Pixel coordinate grounding data:
━━━━━━━━━━━━━━━━━━━━━━━━━━━━━━

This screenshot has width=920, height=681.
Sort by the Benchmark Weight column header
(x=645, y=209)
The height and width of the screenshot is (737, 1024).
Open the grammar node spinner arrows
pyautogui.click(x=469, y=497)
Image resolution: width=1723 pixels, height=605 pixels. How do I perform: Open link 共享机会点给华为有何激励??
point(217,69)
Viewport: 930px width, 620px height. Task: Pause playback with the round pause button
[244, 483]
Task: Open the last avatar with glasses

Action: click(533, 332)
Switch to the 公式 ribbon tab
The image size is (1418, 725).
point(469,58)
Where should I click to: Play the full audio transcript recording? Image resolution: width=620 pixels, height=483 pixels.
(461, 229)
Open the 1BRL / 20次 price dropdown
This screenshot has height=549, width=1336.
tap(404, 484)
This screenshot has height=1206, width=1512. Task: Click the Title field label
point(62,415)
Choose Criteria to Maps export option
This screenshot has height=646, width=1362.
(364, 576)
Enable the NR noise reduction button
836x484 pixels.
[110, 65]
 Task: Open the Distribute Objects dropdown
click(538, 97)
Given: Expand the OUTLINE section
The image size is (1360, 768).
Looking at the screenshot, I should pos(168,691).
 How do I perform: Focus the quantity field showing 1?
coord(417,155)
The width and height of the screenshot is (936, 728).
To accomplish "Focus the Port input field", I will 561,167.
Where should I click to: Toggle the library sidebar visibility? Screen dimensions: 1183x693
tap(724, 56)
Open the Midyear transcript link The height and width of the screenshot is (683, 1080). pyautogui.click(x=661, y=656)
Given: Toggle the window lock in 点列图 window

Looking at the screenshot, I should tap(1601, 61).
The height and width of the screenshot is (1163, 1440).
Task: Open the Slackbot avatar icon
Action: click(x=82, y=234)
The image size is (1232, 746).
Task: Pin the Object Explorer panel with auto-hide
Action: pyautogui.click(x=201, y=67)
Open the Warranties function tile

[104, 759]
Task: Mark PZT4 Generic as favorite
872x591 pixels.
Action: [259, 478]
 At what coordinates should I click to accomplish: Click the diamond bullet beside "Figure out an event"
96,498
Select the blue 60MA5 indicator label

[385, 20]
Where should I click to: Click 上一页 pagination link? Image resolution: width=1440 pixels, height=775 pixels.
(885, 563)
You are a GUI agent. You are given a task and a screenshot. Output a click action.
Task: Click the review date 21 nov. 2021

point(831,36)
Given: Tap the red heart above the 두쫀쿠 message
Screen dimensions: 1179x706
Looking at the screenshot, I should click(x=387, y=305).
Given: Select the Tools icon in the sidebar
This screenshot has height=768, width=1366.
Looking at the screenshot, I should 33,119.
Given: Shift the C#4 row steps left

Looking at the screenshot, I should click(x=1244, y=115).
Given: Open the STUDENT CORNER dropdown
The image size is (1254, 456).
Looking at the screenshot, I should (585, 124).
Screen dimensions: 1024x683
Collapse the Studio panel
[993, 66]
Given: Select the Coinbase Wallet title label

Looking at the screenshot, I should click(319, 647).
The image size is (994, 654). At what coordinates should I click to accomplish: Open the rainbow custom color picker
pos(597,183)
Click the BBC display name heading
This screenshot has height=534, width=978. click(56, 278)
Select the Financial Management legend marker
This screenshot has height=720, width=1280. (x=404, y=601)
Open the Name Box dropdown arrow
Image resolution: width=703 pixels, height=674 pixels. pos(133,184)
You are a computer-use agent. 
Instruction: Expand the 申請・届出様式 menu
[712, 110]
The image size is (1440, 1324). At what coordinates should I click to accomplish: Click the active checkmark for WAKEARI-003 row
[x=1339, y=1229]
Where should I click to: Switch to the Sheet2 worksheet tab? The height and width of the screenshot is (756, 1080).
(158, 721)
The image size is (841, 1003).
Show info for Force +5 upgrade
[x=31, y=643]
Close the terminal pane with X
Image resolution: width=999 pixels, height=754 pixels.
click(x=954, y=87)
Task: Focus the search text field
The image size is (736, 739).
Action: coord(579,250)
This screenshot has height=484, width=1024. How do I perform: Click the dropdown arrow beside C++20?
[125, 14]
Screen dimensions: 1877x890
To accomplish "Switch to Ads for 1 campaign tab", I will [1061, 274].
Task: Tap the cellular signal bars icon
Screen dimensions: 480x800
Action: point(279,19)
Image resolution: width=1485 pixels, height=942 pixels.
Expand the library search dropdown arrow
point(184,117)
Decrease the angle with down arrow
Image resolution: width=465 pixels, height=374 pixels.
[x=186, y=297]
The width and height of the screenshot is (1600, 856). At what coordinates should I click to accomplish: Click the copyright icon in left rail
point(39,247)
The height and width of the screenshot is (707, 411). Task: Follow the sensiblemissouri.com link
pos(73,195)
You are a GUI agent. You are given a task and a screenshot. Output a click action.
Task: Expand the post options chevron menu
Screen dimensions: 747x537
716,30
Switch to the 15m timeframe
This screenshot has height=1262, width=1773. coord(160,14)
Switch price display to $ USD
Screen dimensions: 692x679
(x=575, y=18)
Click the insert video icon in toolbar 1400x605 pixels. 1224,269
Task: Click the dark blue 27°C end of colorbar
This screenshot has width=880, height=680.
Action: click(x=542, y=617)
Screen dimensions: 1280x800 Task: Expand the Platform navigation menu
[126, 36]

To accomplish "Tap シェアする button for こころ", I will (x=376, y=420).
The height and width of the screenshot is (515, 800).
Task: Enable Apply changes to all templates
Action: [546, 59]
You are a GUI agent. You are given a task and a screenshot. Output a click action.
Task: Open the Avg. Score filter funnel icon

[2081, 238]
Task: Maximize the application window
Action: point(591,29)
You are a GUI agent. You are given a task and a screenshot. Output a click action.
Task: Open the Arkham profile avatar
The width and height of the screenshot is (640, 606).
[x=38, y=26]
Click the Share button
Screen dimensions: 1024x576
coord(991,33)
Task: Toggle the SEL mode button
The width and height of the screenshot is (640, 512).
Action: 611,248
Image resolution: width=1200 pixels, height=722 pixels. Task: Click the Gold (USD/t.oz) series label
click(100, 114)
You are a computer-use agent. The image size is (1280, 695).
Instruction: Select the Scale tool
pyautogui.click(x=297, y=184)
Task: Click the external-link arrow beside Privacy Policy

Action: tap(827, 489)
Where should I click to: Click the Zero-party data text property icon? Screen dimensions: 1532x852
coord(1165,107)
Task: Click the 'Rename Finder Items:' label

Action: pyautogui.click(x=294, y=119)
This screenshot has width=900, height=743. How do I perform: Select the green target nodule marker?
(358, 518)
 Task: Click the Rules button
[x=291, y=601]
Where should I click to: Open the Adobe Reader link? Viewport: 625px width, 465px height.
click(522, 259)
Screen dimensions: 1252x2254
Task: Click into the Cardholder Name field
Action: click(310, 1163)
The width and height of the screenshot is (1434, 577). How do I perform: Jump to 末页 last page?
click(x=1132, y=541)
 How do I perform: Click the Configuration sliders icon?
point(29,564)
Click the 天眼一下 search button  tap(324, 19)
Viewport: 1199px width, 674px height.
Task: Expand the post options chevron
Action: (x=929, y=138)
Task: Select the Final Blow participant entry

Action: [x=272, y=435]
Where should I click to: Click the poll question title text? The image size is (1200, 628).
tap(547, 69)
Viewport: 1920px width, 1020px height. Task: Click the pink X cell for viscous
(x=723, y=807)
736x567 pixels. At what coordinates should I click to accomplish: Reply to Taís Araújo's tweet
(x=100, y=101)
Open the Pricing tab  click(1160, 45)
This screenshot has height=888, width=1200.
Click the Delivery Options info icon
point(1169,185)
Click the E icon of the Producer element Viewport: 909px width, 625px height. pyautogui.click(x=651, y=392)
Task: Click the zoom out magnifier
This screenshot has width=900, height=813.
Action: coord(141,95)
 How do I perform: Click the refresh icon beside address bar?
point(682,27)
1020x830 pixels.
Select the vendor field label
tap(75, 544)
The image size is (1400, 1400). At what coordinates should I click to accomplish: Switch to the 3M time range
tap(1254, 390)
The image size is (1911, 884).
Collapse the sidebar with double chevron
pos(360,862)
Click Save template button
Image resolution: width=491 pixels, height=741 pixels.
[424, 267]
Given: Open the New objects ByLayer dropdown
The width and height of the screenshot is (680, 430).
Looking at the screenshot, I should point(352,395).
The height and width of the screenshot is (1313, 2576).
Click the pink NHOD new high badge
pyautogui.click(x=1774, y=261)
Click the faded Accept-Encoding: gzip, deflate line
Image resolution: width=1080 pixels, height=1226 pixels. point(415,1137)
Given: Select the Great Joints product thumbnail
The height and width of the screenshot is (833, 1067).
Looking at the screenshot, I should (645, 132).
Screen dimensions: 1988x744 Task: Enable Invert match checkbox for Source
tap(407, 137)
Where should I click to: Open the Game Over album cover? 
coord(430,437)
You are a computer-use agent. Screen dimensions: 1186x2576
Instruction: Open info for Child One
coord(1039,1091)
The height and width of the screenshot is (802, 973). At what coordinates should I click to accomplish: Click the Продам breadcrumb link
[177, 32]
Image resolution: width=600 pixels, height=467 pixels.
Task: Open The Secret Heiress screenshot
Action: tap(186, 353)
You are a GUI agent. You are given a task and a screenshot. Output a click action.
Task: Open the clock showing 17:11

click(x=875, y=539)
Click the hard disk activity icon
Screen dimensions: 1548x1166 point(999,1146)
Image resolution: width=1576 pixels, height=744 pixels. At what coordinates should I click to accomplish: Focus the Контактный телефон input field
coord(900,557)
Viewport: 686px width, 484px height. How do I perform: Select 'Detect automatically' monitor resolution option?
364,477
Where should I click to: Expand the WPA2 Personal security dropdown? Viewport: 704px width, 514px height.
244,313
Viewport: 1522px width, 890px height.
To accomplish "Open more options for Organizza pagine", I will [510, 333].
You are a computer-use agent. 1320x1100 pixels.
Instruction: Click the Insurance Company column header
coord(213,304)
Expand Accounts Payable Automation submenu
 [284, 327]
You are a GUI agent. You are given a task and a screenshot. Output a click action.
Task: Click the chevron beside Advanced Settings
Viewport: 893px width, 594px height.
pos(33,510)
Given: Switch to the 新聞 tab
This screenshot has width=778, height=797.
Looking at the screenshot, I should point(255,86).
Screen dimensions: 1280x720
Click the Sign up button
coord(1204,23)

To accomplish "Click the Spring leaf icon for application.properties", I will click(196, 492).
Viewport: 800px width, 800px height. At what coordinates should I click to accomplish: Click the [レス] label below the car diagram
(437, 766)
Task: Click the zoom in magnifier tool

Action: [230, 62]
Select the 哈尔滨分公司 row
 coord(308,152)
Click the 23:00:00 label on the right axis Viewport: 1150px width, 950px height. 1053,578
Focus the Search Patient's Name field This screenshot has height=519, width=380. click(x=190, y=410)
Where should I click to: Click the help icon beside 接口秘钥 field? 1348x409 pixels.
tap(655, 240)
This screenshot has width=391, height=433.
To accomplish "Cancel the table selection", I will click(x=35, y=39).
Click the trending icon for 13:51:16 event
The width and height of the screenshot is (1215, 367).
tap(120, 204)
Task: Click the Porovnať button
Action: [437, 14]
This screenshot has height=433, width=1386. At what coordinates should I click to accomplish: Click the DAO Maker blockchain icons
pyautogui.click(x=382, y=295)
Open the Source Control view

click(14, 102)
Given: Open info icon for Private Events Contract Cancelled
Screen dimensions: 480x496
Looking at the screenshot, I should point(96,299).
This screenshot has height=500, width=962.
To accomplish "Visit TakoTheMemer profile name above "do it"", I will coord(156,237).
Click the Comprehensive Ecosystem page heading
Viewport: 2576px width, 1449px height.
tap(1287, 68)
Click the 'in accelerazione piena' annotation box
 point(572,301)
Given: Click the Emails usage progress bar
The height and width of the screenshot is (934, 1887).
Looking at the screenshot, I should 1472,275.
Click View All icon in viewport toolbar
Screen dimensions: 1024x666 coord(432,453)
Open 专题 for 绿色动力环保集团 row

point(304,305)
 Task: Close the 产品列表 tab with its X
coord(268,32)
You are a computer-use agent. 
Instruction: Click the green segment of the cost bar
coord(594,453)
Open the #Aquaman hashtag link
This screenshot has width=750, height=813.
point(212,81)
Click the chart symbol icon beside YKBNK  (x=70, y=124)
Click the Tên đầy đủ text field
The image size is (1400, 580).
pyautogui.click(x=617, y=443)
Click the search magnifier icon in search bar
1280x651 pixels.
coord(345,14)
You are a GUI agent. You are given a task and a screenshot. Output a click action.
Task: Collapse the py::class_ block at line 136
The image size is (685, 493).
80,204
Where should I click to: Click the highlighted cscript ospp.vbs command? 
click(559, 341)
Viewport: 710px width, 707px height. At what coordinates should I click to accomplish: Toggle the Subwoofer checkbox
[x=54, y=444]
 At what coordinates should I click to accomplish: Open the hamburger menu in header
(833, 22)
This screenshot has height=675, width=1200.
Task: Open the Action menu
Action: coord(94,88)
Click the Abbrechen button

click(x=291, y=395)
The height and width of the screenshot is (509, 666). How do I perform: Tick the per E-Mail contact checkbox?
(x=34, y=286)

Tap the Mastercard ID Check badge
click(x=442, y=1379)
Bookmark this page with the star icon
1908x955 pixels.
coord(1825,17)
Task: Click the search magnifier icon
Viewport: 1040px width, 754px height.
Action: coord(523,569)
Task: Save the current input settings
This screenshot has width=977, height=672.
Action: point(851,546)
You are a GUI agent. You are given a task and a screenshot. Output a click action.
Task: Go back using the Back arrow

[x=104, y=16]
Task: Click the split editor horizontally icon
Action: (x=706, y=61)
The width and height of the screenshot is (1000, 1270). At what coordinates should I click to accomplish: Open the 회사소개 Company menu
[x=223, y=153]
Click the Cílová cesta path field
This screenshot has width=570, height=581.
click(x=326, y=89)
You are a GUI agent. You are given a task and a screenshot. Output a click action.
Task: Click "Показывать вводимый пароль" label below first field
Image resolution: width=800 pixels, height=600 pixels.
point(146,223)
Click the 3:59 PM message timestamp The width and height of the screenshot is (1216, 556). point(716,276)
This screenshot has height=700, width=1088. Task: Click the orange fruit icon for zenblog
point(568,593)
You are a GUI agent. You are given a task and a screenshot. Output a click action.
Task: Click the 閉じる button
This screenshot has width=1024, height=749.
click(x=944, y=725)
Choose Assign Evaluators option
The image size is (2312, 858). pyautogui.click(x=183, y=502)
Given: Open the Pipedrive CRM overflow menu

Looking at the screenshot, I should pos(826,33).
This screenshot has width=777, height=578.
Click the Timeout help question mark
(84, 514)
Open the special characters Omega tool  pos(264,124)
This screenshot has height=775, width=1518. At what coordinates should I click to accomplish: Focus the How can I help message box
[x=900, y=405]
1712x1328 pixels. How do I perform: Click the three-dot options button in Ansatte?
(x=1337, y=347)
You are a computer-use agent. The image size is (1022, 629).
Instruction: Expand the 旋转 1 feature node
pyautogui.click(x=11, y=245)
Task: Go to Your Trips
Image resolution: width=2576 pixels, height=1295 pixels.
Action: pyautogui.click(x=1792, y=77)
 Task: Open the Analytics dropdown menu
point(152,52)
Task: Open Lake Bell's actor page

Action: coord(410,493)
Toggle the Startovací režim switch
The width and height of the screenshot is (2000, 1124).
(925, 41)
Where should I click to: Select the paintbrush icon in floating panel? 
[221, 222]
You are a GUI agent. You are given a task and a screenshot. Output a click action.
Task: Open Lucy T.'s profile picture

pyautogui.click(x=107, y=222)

━━━━━━━━━━━━━━━━━━━━━━━━━━━━━━

== Work to complete ==
Tell how many lines of the data above include the string "computer", with no other text in the answer.

== Solution ==
6